_Data supplied_.
+-------+

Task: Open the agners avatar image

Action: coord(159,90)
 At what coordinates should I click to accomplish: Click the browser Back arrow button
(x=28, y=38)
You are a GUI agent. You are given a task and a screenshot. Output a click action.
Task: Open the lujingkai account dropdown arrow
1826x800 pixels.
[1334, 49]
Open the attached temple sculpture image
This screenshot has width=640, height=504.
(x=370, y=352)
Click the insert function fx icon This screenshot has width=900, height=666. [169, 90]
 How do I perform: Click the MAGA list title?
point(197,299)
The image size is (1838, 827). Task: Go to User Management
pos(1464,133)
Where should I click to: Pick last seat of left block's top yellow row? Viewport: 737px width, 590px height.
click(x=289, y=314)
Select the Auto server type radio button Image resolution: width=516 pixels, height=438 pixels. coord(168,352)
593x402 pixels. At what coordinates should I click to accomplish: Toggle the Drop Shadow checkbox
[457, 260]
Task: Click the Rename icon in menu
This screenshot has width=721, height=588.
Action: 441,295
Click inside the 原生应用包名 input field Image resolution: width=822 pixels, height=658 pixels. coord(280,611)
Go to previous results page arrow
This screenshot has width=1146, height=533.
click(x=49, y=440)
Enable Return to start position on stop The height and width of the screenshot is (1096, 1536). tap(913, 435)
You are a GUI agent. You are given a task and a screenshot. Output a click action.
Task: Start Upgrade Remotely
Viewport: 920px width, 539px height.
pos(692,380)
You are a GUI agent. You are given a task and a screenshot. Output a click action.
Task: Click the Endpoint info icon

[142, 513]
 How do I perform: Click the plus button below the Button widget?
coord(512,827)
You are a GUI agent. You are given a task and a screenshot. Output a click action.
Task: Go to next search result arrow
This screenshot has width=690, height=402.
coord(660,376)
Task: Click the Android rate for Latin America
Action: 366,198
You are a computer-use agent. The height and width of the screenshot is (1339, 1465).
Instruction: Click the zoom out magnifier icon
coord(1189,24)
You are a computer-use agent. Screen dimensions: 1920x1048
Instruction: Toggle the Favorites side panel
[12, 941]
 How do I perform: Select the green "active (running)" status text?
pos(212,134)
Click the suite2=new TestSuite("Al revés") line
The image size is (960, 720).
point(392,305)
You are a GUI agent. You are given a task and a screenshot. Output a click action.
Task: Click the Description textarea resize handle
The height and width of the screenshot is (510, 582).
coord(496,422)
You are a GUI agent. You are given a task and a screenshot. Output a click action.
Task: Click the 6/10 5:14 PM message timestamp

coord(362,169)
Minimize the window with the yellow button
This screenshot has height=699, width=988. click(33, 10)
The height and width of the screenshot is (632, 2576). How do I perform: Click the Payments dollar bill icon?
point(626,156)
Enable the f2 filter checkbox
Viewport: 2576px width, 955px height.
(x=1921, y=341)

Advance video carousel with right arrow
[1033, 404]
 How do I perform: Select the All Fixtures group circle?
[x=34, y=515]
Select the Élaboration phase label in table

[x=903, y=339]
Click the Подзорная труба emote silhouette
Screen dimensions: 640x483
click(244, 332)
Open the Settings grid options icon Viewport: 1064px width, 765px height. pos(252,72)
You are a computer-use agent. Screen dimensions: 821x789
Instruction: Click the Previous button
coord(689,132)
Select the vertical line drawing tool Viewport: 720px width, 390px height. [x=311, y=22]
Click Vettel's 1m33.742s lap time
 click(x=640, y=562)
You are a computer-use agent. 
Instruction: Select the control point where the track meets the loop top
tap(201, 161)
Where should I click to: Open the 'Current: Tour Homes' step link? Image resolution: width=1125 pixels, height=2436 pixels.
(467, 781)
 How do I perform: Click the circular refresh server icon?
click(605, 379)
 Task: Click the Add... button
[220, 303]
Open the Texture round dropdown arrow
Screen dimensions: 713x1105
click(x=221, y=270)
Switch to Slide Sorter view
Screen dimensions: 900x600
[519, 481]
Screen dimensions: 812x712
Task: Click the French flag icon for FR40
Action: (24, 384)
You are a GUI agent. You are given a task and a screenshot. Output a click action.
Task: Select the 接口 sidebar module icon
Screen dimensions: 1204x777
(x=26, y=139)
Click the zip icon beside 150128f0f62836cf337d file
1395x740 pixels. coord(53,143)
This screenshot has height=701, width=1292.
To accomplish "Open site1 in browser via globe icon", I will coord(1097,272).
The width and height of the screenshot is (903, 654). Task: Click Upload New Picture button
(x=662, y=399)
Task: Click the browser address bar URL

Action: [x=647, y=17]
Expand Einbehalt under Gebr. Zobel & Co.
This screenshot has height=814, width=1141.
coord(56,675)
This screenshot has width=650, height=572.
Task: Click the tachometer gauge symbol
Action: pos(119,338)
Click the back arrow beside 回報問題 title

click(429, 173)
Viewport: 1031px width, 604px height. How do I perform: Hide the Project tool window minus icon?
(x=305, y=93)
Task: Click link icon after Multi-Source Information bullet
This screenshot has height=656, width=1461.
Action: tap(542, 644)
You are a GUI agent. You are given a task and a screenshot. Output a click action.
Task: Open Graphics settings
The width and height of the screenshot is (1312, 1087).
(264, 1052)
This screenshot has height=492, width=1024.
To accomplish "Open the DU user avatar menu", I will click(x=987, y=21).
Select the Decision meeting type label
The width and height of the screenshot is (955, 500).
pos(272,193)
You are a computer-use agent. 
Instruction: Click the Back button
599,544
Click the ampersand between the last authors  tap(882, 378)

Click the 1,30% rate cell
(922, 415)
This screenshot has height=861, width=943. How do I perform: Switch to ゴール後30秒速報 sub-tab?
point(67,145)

+-------+

_Your assignment_. Your task is to set down again, exactly, every line from the beginning of the listing through the line with "Select the Auto".

_Completed task_.
Task: Open the agners avatar image

Action: coord(159,90)
 At what coordinates should I click to accomplish: Click the browser Back arrow button
(x=28, y=38)
You are a GUI agent. You are given a task and a screenshot. Output a click action.
Task: Open the lujingkai account dropdown arrow
1826x800 pixels.
[1334, 49]
Open the attached temple sculpture image
This screenshot has width=640, height=504.
(x=370, y=352)
Click the insert function fx icon This screenshot has width=900, height=666. [169, 90]
 How do I perform: Click the MAGA list title?
point(197,299)
The image size is (1838, 827). Task: Go to User Management
pos(1464,133)
Where should I click to: Pick last seat of left block's top yellow row? Viewport: 737px width, 590px height.
click(x=289, y=314)
Select the Auto server type radio button Image resolution: width=516 pixels, height=438 pixels. coord(168,352)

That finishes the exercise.